Friday, December 27, 2013

Persiapan Resolusi Tahun Baru 2014


Sekarang aku sedang menunggu Shalat Jumat. Menunggu? Bo'ong banget! Kalau menunggu shalat Jumat tuh mbok ya sambil apa keq, itikaf di masjid, dzikir, istighfar... ini malah menulis-nulis. Tadi sambil mandi aku membatin, Ya Allah, sudah bertahun-tahun aku hidup tanpa Shubuh. Mengerikan! Usahaku untuk mendapatkan kembali Shubuh memang tidak maksimal, tidak sekeras yang seharusnya; dan aku takut berjanji bahkan pada diriku sendiri untuk memulainya sekarang. Bahkan sekarang saja aku masih melakukan kesia-siaan besar begini. Lebih mengerikan lagi, rasa-rasanya sekarang mudah sekali berbuat ke arah dosa, merasa seakan-akan kecil saja. Ya Allah, kemana perginya Hakikat Takwa? Aku sangat merindukannya. Kini, aku memandangi tumpukan amplop koreksian dan menuduh merekalah yang membuatku berpisah dengan Shubuh; meski aku tahu pasti bukan salah mereka. Salahku sendiri. Bahkan Bapak mengeluh sudah tidak pernah tahajud seperti dulu lagi. Sungguh... aku tidak boleh menyerah pada diriku sendiri.

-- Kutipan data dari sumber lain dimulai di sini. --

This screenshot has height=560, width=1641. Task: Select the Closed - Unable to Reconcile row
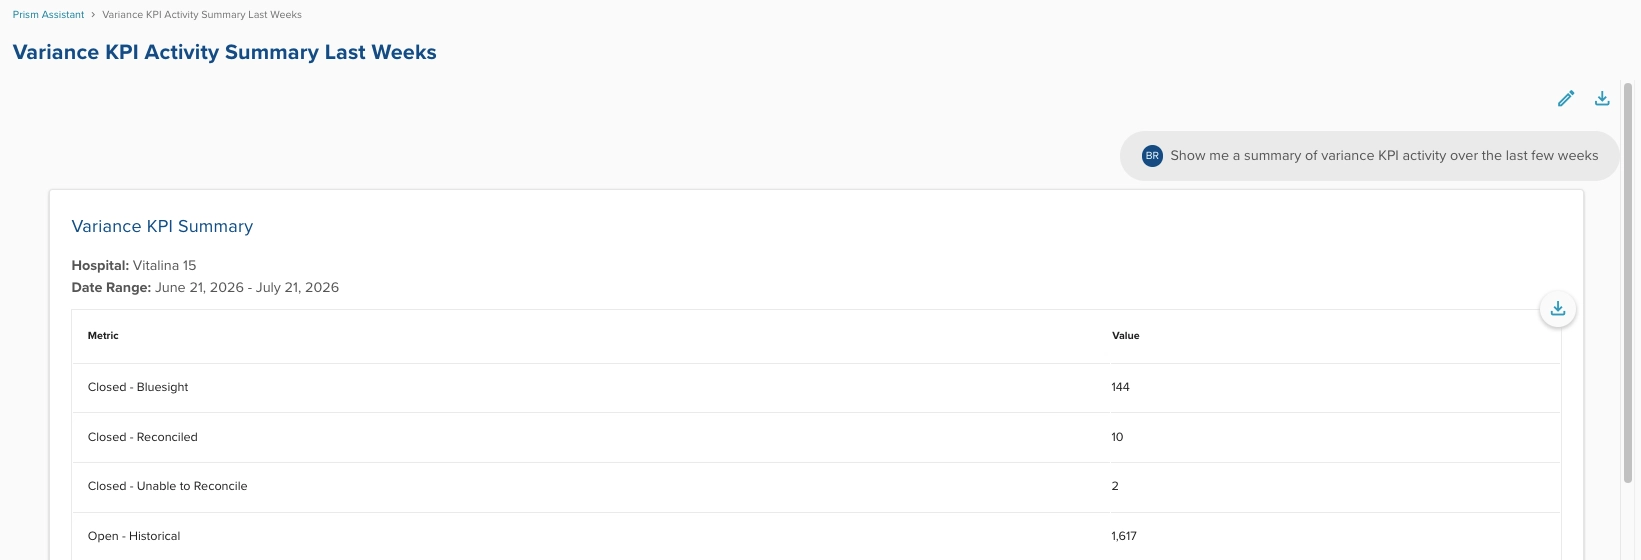pos(816,486)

Seperti dapat kalian lihat sendiri, aku sedang suka membuat judul yang biasa-biasa saja; begitu juga dengan ilustrasi entri, kupilih yang biasa saja. Bagian ini, akan tetapi, kuteruskan setelah selesai Shalat Jumat. Sebenarnya tadi, selama mendengarkan khutbah, muncul gagasan-gagasan relijius untuk diabadikan dalam entri ini, tapi... yah ada baiknya kulakukan saja sekarang. Dua khutbah Jumat terakhir ini, minggu ini dan minggu lalu, Alhamdulillah agak berkesan padaku. Minggu lalu mengenai hubungan antara tasawwuf, akhlaq dan syariah. Kata Khatib, gunanya tasawwuf itu adalah untuk membentuk akhlaq. Jika dipahami begini rupa, terlihatlah bahwa tidak ada hubungannya antara syariah dan tasawwuf; maksudnya, tasawwuf bukan alasan untuk meninggalkan syariah, lha wong tasawwuf itu urusannya dengan akhlaq. Syariah ibarat kerangka yang diperlukan untuk menegakkan tubuh, sedangkan akhlaq adalah daging yang memberinya isi. Membina akhlaq dengan tasawwuf. Membina syariah dengan apa? Ya, dikerjakan!

Minggu ini, khatib menasihatkan bahwa membangun itu [biasanya] lebih mudah daripada memelihara. Iman Islam merupakan hidayah-Nya yang dibangunkan dalam hati manusia. Kesungguhan dalam memeliharanyalah yang akan dinilai oleh Allah. Kurasa, khutbah Jumat dua minggu ini benar-benar mengena dalam hatiku. Insya Allah, inilah jawaban terhadap kegundahanku. Tiada lain Allah sendiri yang menggerakkan hati ini untuk mendekat kepadaNya, karena tiada daya upaya selain denganNya Yang Maha Tinggi lagi Maha Agung. Lalu, setelah aku menerima nikmat karunia yang tiada taranya ini, aku tidak melakukan yang menjadi tugasku dengan sebaik-baiknya. Aku tidak memeliharanya dengan kesungguhan! Naudzubillahi tsumma naudzubillah! Jangan sampai aku termasuk ke dalam golongan mereka yang berbuat kerusakan setelah Allah memperbaikinya... meski nampaknya sudah... Dari mulai membiasakan shalat di akhir waktu, sampai... Ya Allah... mengerikan sekali kelakuanku! Namun, meski sambil menulis begini, masih juga terasa keras kakunya hatiku. Tiada bergetar sedikit pun ia, seakan-akan pongah menantang. Aku masih ingat betapa buku-buku agama itu terasa sangat melembutkan hati, setidaknya, begitulah yang kurasakan waktu itu... Sekarang sudah tidak lagi. Ya Allah, apa yang harus kulakukan? Wallahua'lam bish-shawaab.